A JS/TS data extractor for XML
The basic goal of this project is to replace complex and redundant
XPATH
queries by an XML pattern that will automatically fetch data where it is stored in the dom.
Package is available as TS project at npmjs registry under shittyscrapper.
$ npm i -S shittyscrapper
To declare a variable, the pattern ${variable.name}
is used.
The given key will be added to the result if found.
Example:
${any.variable.name}
=> result = {any: {variable: {name: "the value"}}}
Variables ending with []
will be considered as arrays:
${any.array}
=> result = {any: {array: ["value1", "value2", ...]}}
A basic usage of this lib would consist in writing the DOM fragments in which the data is and to fetch data.
Example Data:
<html>
<body>
<div class="test" id="test">
<span>test</span>
<span class="t">
test2
</span>
<span class="t">
test3
</span>
</div>
<div class="test" id="test bis">
<span>test bis</span>
<span class="t">
test2 bis
</span>
<span class="t">
test3 bis
</span>
</div>
<div class="people">
<div>
<span class="Name">John</span>
<span class="LastName">Doe</span>
<span>23</span>
<div class="marks">
<span>18</span>
<span>19</span>
</div>
</div>
<div>
<span class="Name">Peter</span>
<span>Parker</span>
<span class="age">18</span>
<div>
<span>20</span>
<span>19</span>
</div>
</div>
</div>
</body>
</html>
Let's extract the first span of the first div
with class="test"
import SearchNode from "shittyscrapper";
// format for variable fetching is ${valid.variable.name}
const pattern = "<div class=\"test\"><span>${value1}</span></div>"
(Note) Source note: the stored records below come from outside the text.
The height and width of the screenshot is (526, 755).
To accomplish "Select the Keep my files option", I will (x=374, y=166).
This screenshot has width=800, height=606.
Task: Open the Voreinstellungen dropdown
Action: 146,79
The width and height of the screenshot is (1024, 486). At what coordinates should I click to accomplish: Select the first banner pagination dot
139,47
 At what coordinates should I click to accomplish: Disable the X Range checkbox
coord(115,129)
const searchNode: SearchNode = SearchNode.BuildSearchNode(pattern)
const data: string = "string of the data file";
const result: any = searchNode.MapData(data)
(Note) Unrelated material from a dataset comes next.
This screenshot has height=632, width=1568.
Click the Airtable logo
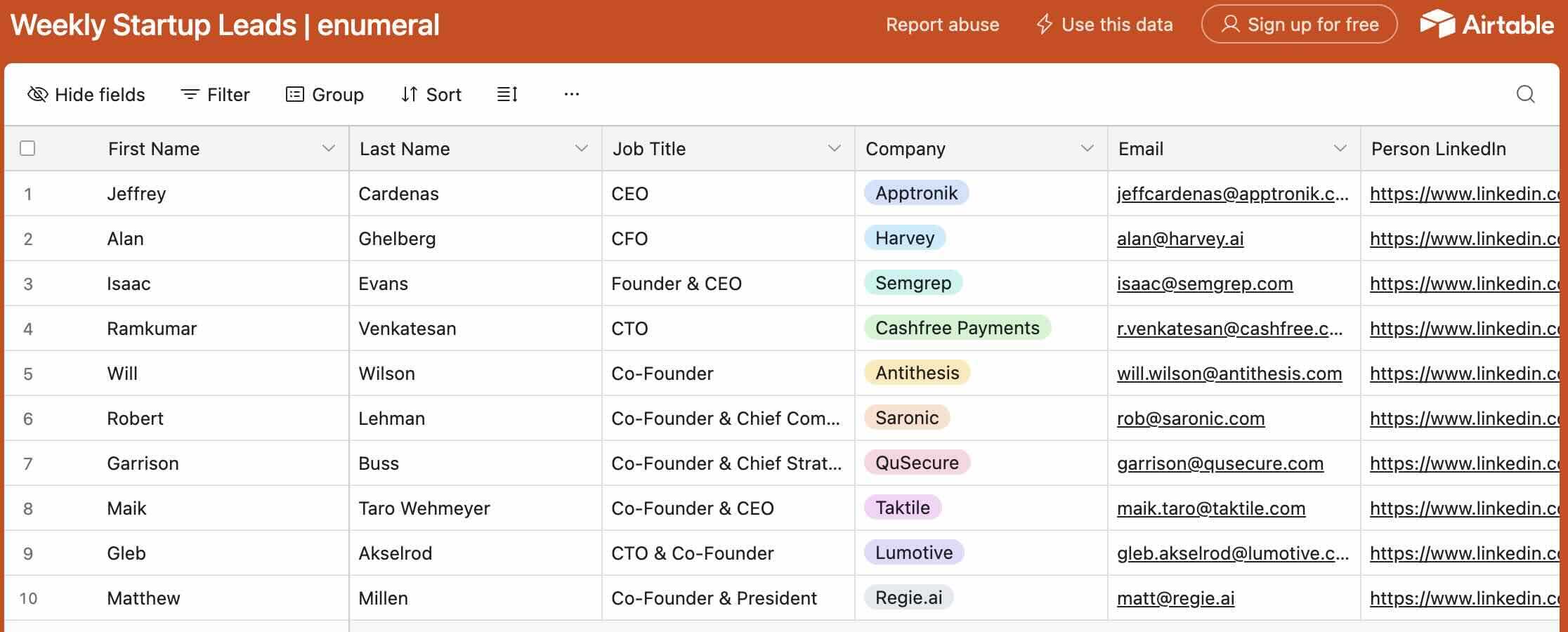(1487, 25)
// result = {value1: "test"}
Now let's extract the first span
with class="t"
in the first div
import SearchNode from "shittyscrapper";
const pattern: string = "<div class=\"test\"><span class=\"t\">${value}</span></div>"
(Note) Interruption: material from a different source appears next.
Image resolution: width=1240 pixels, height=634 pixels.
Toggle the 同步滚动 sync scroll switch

const searchNode = SearchNode.BuildSearchNode(pattern)
const data: string = "" // the data
const result = searchNode.MapData(data)
// result = {value: "test2"}
The xml
/html
tags can be given two additional attributes in pattern.
- The
datatype
attribute that can be either"repeatable"
,"entity"
or"block"
- The
key
attribute that has to be used alongwithdatatype="entitity"
Note: setting
datatype="block"
is equivalent to settingdatatype="entity repeatable"
datatype can be used upon tags to give them different behaviours.
The "repeatable" value is used to say that the given element can be seen multiple times in the DOM and that it should map to the pattern with the key every time an Element in the DOM is matching. Therefore, the variable names in the element should end with []
Let's retrieve all the spans
in div.test
import SearchNode from "shittyscrapper";
const pattern = "<div class=\"test\"><span>${spans[]}</span></div>"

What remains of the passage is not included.